As sanções da Organização das Nações Unidas (ONU) contra o Irã serão restabelecidas neste sábado, 28, após o Conselho de Segurança rejeitar uma resolução apresentada por Rússia e China que buscava adiar a medida. A decisão reacende tensões diplomáticas e pode aprofundar o impasse sobre o programa nuclear iraniano.
A proposta russa e chinesa obteve apenas quatro votos favoráveis no colegiado de 15 membros. Nove países votaram contra e dois se abstiveram, selando o retorno das punições. Após a votação, a embaixadora do Reino Unido na ONU, Barbara Wood, afirmou que o processo de “snapback” previsto na resolução 2231 foi cumprido e que a reimposição é inevitável.
O presidente iraniano, Masoud Pezeshkian, reagiu dizendo que Teerã não pretende abandonar o Tratado de Não Proliferação Nuclear, mas alertou que qualquer escalada será de responsabilidade do Ocidente. Ele reiterou que o país não busca armas nucleares e que está disposto a manter transparência sobre o enriquecimento de urânio.

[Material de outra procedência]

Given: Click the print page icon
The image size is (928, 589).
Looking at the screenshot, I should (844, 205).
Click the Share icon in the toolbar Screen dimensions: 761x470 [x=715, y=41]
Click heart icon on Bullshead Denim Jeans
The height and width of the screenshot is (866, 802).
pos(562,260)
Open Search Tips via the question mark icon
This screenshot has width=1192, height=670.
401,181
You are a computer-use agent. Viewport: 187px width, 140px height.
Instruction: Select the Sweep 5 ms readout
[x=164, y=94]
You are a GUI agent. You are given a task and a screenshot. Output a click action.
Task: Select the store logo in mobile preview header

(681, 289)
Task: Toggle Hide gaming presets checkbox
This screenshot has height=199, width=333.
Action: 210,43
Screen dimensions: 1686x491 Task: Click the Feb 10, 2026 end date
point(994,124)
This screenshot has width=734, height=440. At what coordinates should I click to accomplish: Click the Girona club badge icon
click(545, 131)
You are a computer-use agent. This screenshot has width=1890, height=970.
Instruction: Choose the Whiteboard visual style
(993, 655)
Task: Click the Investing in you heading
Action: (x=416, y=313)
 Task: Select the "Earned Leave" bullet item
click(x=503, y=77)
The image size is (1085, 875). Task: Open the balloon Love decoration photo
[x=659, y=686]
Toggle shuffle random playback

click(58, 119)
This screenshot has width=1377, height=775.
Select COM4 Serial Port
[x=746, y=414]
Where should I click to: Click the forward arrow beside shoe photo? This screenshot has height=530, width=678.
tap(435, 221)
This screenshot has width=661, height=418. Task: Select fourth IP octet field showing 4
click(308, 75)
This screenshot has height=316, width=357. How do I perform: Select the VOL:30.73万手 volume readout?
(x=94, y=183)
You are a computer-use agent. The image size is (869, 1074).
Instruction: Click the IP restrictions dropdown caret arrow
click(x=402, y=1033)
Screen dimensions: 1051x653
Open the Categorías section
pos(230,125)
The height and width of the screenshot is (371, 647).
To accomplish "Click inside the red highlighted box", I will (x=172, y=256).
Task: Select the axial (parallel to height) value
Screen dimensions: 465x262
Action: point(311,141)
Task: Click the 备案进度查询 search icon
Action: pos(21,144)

As sanções serão restabelecidas às 20h (horário de Nova York), após a acusação de que o Irã descumpriu o acordo nuclear de 2015, que visava impedir o desenvolvimento de armamento atômico. Para a Rússia, a decisão ocidental “enterra o caminho diplomático” em meio à falta de avanços nas negociações recentes com Reino Unido, França e Alemanha.